Die kleinen Künstler nehmen sich ihre Puppen und halten sie hoch. Sie wissen nun, dass sie sich gleich in Filmfiguren verwandeln werden.

Jetzt wird eine Story entwickelt. Ich erzähle vom Film. Von der Vorbereitung durch ein Storyboard. Links eine Folge von Skizzen, rechts erzählender Text. Kurz und klar. Zirkusartig soll es sein.

Die Stories werden in Handlungen mit Figuren umgesetzt. Jeweils zwei oder drei Spieler. Die Schattenpuppen wurden auf Grillstäbchen gespießt. Kurze Probe und dann ab ins Spiel und auf die Leinwand.

Natalie, eine Referendarin mit Witz und Kamera, nimmt die Schattenszenen hinter der Leinwand auf, die wie für eine zünftige Malerei zwischen zwei Staffeleien aufgespannt ist.

Im Zirkus TAUSENDTRAUM wird ein Filmstreifen der Parade von Schattenkindern mit ihren Figuren vorgeführt. Als Einführung in die Zirkusveranstaltung. Am Piano ein Schüler mit virtuoser Zirkusmusik. Es folgen die Auftritte von Zirkusratskindern. Das Ratsgymnasium lädt ein. Eltern, Verwandte, Mindener, jeden der will.

Verständnisfragen ▸
A) Beantworte anhand des Textes über das Schattenfilmprojekt:
(i) Worauf wurden die Schattenpuppen gespießt?
(ii) Wer nimmt die Schattenszenen hinter der Leinwand auf?
(iii) Wie heißt der Zirkus, in dem der Filmstreifen vorgeführt wird?
B) Setze den Text über das Schattenfilmprojekt im gleichen Stil nach seinem letzten Satz fort.
Die Datensätze stammen aus einer anderen Quelle.

Datensätze ▸

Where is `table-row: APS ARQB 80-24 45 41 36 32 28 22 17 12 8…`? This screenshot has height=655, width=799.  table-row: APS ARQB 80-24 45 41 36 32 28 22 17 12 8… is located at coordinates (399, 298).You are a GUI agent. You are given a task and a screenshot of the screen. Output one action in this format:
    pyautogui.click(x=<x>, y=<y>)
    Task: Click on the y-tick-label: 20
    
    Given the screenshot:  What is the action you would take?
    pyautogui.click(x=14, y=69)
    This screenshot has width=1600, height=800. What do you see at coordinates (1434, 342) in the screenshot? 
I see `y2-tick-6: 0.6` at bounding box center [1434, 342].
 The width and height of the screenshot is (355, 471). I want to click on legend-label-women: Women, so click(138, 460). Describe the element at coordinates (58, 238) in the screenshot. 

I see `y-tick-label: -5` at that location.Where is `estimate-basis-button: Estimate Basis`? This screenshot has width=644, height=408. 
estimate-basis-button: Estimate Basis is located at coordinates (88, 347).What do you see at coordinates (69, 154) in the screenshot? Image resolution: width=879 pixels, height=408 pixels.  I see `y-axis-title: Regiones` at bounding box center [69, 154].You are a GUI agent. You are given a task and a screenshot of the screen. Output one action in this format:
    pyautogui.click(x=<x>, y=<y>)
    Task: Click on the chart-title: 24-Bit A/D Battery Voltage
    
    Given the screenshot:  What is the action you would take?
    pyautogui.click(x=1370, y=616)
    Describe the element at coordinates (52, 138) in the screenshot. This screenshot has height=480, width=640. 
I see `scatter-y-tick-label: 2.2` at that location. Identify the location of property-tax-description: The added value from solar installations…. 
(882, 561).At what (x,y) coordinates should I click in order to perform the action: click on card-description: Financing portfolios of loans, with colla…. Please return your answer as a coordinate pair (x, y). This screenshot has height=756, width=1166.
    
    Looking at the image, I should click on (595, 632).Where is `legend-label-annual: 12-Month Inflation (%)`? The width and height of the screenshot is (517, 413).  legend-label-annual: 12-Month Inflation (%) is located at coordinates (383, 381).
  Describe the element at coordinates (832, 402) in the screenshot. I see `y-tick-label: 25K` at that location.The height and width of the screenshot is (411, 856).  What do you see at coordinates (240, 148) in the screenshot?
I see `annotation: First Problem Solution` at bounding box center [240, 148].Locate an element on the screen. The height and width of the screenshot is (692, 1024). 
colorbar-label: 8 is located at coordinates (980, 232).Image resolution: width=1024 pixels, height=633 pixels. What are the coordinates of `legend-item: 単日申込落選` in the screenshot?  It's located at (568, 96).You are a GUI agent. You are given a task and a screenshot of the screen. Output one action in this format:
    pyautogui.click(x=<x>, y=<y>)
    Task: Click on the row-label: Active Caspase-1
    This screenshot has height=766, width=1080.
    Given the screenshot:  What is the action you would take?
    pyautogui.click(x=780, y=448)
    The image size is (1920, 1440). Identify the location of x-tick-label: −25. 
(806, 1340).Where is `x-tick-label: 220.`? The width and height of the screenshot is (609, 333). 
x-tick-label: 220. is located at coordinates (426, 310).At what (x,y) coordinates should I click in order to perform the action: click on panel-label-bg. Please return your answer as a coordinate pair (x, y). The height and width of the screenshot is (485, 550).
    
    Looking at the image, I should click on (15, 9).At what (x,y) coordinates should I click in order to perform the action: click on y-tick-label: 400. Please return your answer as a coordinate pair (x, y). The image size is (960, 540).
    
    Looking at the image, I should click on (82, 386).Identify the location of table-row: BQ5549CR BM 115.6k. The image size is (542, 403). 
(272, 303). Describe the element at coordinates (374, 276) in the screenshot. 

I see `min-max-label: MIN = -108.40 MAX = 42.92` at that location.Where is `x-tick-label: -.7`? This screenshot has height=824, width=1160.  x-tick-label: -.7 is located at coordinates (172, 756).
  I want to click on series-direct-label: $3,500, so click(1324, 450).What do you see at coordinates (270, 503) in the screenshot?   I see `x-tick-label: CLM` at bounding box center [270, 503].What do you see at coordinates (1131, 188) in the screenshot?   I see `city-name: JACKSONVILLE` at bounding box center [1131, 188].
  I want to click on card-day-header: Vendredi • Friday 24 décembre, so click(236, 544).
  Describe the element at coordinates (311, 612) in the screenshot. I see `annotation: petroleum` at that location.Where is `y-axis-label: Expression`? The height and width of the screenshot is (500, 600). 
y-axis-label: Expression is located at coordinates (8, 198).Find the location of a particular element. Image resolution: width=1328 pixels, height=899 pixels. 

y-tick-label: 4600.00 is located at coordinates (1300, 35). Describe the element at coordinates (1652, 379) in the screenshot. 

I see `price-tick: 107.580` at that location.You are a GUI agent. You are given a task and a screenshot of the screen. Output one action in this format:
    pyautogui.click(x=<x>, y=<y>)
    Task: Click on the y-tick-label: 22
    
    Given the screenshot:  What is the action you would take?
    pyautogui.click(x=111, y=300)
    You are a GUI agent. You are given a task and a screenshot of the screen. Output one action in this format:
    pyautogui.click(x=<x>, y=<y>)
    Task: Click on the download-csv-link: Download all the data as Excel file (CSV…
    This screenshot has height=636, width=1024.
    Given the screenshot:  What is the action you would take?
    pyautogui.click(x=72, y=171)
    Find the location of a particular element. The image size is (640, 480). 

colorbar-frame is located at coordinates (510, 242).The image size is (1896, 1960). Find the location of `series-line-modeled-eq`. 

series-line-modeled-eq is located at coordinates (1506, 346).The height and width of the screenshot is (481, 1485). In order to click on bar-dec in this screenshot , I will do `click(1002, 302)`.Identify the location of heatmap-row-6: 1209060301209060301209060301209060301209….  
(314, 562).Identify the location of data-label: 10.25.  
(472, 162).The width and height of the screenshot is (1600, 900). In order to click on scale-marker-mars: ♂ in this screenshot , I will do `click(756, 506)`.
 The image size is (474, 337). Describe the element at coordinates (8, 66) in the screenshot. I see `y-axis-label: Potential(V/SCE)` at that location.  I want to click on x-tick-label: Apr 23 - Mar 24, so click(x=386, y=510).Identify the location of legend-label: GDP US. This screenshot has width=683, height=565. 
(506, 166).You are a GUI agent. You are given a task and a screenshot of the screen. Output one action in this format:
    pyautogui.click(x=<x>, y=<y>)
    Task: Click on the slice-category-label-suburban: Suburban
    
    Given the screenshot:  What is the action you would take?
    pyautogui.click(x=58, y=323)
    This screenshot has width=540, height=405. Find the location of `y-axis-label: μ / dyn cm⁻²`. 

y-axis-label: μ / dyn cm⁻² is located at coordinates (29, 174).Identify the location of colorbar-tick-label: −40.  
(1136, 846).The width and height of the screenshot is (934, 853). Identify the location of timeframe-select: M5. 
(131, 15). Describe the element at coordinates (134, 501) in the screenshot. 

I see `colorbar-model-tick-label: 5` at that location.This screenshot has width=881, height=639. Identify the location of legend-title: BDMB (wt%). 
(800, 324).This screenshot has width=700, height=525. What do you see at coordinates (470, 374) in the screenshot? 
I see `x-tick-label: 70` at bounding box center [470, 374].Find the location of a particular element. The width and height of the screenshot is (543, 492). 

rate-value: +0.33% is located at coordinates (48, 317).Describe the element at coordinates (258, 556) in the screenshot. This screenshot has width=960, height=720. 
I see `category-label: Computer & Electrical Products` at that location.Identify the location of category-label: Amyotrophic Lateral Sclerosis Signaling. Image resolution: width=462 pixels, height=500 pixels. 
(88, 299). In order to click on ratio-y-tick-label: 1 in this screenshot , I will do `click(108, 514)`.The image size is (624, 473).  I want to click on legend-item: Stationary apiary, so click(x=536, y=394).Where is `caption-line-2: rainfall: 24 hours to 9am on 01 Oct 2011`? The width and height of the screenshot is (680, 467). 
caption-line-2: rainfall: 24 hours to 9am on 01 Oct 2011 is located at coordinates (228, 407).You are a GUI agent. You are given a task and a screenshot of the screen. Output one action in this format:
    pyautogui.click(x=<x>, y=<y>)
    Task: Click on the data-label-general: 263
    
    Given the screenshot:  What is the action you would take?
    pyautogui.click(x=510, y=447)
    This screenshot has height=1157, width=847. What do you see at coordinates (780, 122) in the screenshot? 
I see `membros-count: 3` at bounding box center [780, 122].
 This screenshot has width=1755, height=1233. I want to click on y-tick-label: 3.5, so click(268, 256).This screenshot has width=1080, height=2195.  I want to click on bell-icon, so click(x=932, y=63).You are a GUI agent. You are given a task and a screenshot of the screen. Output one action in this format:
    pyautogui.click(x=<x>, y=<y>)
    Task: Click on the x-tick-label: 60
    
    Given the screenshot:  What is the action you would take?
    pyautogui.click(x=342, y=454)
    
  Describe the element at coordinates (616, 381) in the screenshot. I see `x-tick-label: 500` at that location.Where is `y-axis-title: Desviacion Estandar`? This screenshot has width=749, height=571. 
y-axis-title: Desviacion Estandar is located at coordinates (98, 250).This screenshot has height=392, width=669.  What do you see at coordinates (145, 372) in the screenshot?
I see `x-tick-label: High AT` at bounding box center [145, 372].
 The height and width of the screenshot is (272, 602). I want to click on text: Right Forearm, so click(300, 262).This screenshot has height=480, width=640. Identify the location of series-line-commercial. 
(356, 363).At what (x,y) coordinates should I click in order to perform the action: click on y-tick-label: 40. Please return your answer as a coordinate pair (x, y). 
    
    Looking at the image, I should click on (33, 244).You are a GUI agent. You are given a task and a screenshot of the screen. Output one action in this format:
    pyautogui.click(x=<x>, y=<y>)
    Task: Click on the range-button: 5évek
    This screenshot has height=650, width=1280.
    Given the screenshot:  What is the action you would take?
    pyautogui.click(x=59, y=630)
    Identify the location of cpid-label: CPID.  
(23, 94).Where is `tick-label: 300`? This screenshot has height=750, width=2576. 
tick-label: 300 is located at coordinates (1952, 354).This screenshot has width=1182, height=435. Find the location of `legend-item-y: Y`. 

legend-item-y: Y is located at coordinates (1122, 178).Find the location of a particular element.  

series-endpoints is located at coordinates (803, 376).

Lösungen ▸
A)
(i) Auf Grillstäbchen.
(ii) Natalie, eine Referendarin.
(iii) TAUSENDTRAUM.

B)
Johann Wolfgang von Goethe mit Fritz von Stein, vermutlich von G.M. Klauer gefertigt, ca 1780

Bliebe noch zu sagen, dass Scherenschnitte eine frühe Form sind der Fotografie. Aus meiner Kindheit noch kenne ich Goethe als Scherenschnitt. Kein Foto von dem Mann, o weh. Schere statt Chemie. Schattenfilme der Frühzeit. Dieses Mediums gab es auch. Platons Höhle wäre auch ein Thema. Eine philosophische Dichtung über die Verwechslung des Mediums mit den Wirklichkeiten. Das Fernsehen als moderne platonische Höhle? Virtuelle Computerspiele als Abenteuerersatz? Familienleben nur auf dem Bildschirm? Liebe nur noch digital? Aber das wäre eine andere Geschichte. Oberstufe erst? "Datt krieche ma späta".